It’s the final day of our road trip and we have a fair bit of road to cover so we continue along the wending highway of Flores and make a stop at a waterfall, requiring us to walk down many flights of stairs in the growing heat of the day. At the bottom the water doesn’t look too appetizing so we decide against a swim but we marvel at the sight of the mega rush of water falling inside a cave. It really makes me want to go stand underneath it, like a giant shower, but Marcello advises against it, too strong he says.

Waterfall cave.

Waterfall cave.

Back up at the top of all those stairs we encounter an adorable little child, who just won’t take his hands out of his mouth, or let go of his toy truck so (with his mother’s permission) I take his photo anyways. We also find a group of young teens just hanging out and, in exchange for getting to practice their English, they let me take their pictures as well, I’m in heaven.

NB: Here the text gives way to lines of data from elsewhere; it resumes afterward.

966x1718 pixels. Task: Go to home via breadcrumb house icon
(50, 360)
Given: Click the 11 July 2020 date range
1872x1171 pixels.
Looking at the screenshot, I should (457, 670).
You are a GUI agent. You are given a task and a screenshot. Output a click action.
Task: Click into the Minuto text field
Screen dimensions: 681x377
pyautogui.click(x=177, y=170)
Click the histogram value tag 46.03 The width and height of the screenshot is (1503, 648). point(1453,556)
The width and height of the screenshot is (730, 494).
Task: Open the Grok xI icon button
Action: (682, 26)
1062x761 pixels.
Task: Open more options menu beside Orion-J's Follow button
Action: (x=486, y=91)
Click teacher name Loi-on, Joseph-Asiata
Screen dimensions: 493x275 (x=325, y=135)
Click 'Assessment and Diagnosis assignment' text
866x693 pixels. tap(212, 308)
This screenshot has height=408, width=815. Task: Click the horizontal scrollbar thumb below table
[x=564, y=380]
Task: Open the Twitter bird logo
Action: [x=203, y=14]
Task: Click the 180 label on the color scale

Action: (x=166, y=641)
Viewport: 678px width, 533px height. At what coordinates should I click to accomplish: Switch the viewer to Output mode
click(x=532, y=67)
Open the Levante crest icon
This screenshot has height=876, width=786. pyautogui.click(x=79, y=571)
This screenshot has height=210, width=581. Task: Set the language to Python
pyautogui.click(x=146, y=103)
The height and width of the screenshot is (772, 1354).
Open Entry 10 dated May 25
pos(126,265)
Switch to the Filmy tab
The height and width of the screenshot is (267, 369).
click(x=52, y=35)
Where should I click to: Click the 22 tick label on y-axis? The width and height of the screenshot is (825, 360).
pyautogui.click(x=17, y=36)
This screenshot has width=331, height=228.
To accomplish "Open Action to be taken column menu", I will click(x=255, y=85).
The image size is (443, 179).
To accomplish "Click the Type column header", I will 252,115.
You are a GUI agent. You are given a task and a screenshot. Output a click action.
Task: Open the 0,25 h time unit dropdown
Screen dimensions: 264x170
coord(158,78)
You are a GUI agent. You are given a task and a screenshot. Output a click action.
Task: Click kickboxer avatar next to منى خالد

Driving, driving, and more driving and then we make a stop. I don’t actually remember why we stopped here, some tourist attraction, but when we arrive Andy is not feeling well at all. We are required to hike to whatever this destination was and she just doesn’t feel up to it. I leave her to rest for a little bit in some shade and to drink some water maybe that will help. I find some more kids, more willing photography victims and snap happily away. Rejoining Andy she’s still not well and has a bit of a breakdown, I rub her back and speak soothing nonsense to her, I think she is overwhelmed with heat, too much coffee and not enough water and the terrifying prospect of getting back into the car with our sick inducing driver is all just too much for her. When she calms down a bit we talk to an older local couple and they recommend a herbal remedy. It consists of powdered ginger among other things and Andy goes for it, backing this up with some Gravol as well for good measure. While we are waiting to see if it takes effect I chat up this couple, they let me take their photos and the woman teaches me how to catch and hold a chicken without getting pecked. Not sure I would attempt this again without the professional supervision but it was neat and the chicken was surprisingly light for its size, I guess they are all feathers.

How to catch a chicken.

How to catch a chicken.

Andy starts to feel a little bit better but decides to take a pass on the hike (I’ve just remembered what it was we came to see; a series of rice paddies shaped like a spider web) and I decide not to bother either as I’m not overly entranced by the prospect. Back in the car Andy promptly passes out, which is probably the best thing for her, and I amuse myself with torturing Marcello with my musical choices and singing aloud as well. It’s mostly all driving today though we do make a brief stop for lunch where I meet a few people who become targets for my camera, knowingly or otherwise.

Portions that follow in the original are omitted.